Useful Tips

Before you build your new home, make sure you have considered the following:

  • Ensure you have the appropriate approvals in place before you build, extend and/or alter a building from houses, offices and/or industrial unit(s).  Any proposed new structures will need some type of approval from the Local Government.  Approvals can include either a planning building and/or health approval.
  • If you are planning on starting a business or using a building for something other than its approved use (even a home office) approval from the Local Government is required.  For example if you are planning on starting a hair dressing business in your home you will need approval from the Planning, Building and Health department.
  • Ensure that all the information is provided with the application including site plan (site and floor levels), elevations and floor plans.
  • Ensure the plans are to scale and that all setbacks are identified on the plans.  It is always good to include as much information on the plans as possible to make the assessing officers job easier.
  • Ensure that applications are appropriately justified against the requirements of the Residential Design Codes and Local Government requirements. Local Government requirements include the Town Planning Scheme, Structure Plans, Detailed Area Plans and Council policies and bylaws.
  • Do no make enemies with your local government planner. This can determine the time taken to assess your application.

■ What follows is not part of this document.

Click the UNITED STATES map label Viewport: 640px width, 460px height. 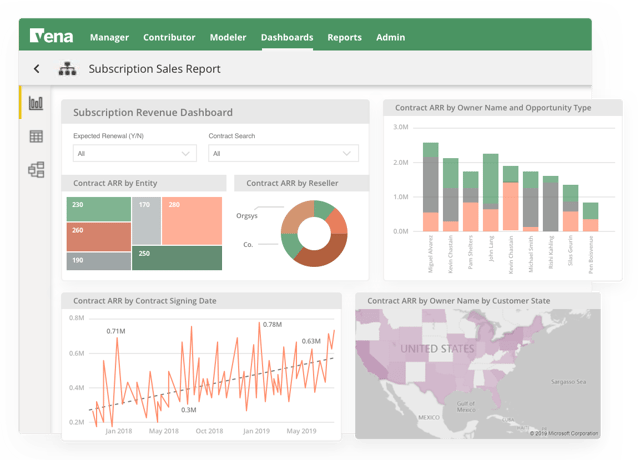click(437, 349)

Buying land with the purpose of subdividing can be a big investment. To ensure you can make the most of that investment, think about the following before you buy:

  • The Local Government Town Planning Scheme describes the density (R-Codes) and zoning for the land within the district. This information will assist you in determining whether you property can be subdivided or not.  The Scheme can also have hidden bonuses and/or requirements when subdividing and/or building.
  • The Residential Design Code is used by State and local Government in assessing any proposed alterations, additions, subdivision and new houses.  In conjunction with the Local Government Town Planning Scheme can determine how many lots you can get from a particular property.
  • Council policy: sometimes Councils have other policies for zonings that are not detailed in the land certificate acquired by the settlement agency i.e. Structure Plans.  These policies can impact on the design of the development and the zoning.
  • Do you want to build or just divide the land, Green Title, Strata Survey and/or Strata Plan? This information will also help in determining whether your land can be developed as you wish and the cost.
  • Have you got all the appropriate information included in your application? Ensure all information is provided to the WAPC to avoid delays in the assessment process. Details on the information you need to submit can be found on the WAPC website.
  • If the property does not have the right density or zoning Local Governments may consider rezoning or recoding the property to enable what you want to do.  Generally Local Government do not like to consider a single property ‘spot rezoning’.
  • Do you need a land surveyor? If you have only 2-3 proposed lots of the subdivision, it is more economical to employ a land surveyor. A land surveyor will need to be involved at the end of the process iin preparing the durvey diagram as part of the certificates of title.
  • Land Capability Studies: Subdividing rural land may require land capability study to be performed and it is advised to employ a qualified planning consultant.

The Western Australian Planning Commission ( is the decision making authority for subdivisions in the State.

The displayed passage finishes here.